Popular Credit Cards

Capital One Quicksilver Cash Rewards Credit Card, Citi Diamond Preferred Card, Chase Freedom Unlimited, Better Home Card

Furniture Retailer In-house Financing

Often, the best option to fund your furniture and decor purchases is in-house financing offered by the retailer where you buy the goods.

Furniture Retailer In-House Financing Pros

  • Convenient and easy to apply for if offered
  • You may qualify for discounts or incentives on furnishings

Furniture Retailer In-House Financing Cons

  • The interest rate charged may be higher than for other forms of financing, especially if you don’t pay off your balance during a promotional period offered.
  • The retailer may impose a lower borrowing limit than you need.

Furniture retailers that offer in-house financing

Ashley Furniture, Value City, Wayfair, Bob’s Discount Furniture

“The retailer may offer fairly reasonable terms and great introductory rates with in-house financing. Sometimes, by being loyal to a big furnishing retailer, you can get massive discounts the more you purchase. And if they know you are using in-house financing, they may even offer more discounts,” says Brandon Mushlin, creative strategist with BuildBuyRefi.com powered by The Federal Savings Bank.

Tips for Furnishing on a Budget

You can save big bucks on home furnishings by following these tips:

  • Choose used furniture. “Shop for used furniture from thrift stores, consignment shops, or online marketplaces like Facebook Marketplace or Craigslist,” suggests Dustin Singer, a real estate investor/home flipper.
  • Price around online.

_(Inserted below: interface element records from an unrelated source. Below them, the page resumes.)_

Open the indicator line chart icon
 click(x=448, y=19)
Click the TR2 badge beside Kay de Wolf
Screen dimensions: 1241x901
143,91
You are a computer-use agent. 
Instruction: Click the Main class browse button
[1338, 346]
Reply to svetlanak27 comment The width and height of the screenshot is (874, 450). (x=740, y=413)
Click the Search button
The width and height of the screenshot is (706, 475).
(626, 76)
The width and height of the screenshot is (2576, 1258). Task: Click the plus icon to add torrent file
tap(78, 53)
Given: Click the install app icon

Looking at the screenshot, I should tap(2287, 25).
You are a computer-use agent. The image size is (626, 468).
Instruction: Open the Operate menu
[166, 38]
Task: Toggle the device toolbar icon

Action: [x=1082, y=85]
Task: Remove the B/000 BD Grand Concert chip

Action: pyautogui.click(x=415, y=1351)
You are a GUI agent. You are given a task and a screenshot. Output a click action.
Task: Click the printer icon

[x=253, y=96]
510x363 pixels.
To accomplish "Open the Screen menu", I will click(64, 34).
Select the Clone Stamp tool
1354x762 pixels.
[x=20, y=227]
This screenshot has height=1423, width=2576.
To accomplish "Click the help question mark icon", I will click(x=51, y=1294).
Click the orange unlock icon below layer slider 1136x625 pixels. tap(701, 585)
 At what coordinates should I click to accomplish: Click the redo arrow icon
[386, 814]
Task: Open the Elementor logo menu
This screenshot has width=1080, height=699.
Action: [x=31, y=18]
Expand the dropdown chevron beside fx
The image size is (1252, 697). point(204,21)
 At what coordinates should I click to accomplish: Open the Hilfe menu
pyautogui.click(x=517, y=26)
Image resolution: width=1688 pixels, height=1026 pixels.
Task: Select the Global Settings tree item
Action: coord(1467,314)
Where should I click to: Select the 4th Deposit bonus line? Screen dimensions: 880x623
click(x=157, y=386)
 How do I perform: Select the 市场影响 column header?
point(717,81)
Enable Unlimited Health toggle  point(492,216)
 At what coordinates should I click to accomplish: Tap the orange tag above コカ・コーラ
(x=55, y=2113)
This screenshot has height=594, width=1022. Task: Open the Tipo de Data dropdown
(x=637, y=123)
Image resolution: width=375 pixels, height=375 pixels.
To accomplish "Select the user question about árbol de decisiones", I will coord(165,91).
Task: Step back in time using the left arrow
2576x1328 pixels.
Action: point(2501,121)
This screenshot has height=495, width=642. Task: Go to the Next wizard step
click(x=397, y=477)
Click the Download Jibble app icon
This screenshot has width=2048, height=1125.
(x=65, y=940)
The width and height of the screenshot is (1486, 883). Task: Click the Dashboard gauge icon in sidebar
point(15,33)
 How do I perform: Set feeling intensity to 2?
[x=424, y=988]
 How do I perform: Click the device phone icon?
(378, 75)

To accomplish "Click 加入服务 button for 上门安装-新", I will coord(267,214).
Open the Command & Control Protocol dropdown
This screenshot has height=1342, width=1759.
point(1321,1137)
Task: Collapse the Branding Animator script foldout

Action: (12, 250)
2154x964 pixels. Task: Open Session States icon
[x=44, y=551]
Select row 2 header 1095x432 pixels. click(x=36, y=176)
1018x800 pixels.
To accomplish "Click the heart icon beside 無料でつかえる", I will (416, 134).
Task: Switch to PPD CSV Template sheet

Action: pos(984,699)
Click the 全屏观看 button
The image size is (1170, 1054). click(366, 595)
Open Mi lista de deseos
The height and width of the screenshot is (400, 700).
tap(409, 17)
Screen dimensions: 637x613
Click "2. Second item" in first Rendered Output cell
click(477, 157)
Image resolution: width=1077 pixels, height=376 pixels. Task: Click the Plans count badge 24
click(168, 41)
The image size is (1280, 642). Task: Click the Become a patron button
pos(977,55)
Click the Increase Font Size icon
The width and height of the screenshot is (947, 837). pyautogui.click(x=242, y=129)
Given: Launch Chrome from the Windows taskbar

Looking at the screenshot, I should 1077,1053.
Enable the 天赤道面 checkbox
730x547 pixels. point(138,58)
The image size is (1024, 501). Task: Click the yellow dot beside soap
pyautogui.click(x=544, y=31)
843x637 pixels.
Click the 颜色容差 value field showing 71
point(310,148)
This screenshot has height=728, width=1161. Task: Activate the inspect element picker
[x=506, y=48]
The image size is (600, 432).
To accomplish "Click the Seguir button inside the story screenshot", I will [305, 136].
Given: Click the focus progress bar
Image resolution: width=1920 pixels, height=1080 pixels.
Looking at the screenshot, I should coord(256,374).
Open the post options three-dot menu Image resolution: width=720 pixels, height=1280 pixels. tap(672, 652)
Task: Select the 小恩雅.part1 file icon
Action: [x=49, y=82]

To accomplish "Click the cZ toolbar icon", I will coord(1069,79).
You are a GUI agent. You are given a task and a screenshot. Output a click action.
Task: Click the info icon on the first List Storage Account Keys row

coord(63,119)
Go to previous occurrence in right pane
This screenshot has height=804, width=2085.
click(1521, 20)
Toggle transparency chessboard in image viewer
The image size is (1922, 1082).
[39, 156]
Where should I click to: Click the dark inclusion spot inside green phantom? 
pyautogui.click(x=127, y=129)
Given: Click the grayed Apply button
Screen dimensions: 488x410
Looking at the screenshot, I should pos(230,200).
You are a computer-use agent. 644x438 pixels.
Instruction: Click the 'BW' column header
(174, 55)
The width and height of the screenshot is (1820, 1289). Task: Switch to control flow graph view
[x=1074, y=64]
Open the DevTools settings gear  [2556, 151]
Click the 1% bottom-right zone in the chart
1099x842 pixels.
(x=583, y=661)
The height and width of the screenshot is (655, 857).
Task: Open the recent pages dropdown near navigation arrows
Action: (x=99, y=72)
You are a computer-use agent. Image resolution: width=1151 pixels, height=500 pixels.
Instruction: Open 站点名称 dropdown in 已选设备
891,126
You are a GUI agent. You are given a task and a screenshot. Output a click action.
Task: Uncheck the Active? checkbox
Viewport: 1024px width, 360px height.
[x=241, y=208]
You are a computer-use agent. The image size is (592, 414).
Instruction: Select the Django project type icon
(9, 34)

Many online retailers offer great deals and furniture, and you can often find free shipping options as well. Just be sure to read reviews and check return policies before making a purchase..
  • Shop at discount stores like Target and IKEA.
  • Prioritize essential furniture pieces. “Skip non-essential items like an ottoman, and focus on the basics,” Singer adds.
  • Capitalize on discounts and sales.
  • Purchase floor models and clearance items. 
  • Ponder renting furniture. “This could be a good option for those who need furnishings for only a temporary period or who want to try out different styles before making a long-term commitment,” explains Singer.
  • Refurbish and repurpose older furniture as DIY projects.

The Bottom Line

Don’t get in over your skis overcharging or borrowing too much for furniture, unless you have a plan for responsible repayment that will avoid fees and penalties. Research your loan choices carefully, and compare rates, terms, perks, borrowing limits, and other factors thoroughly before pulling the trigger on a funding means for your furnishings.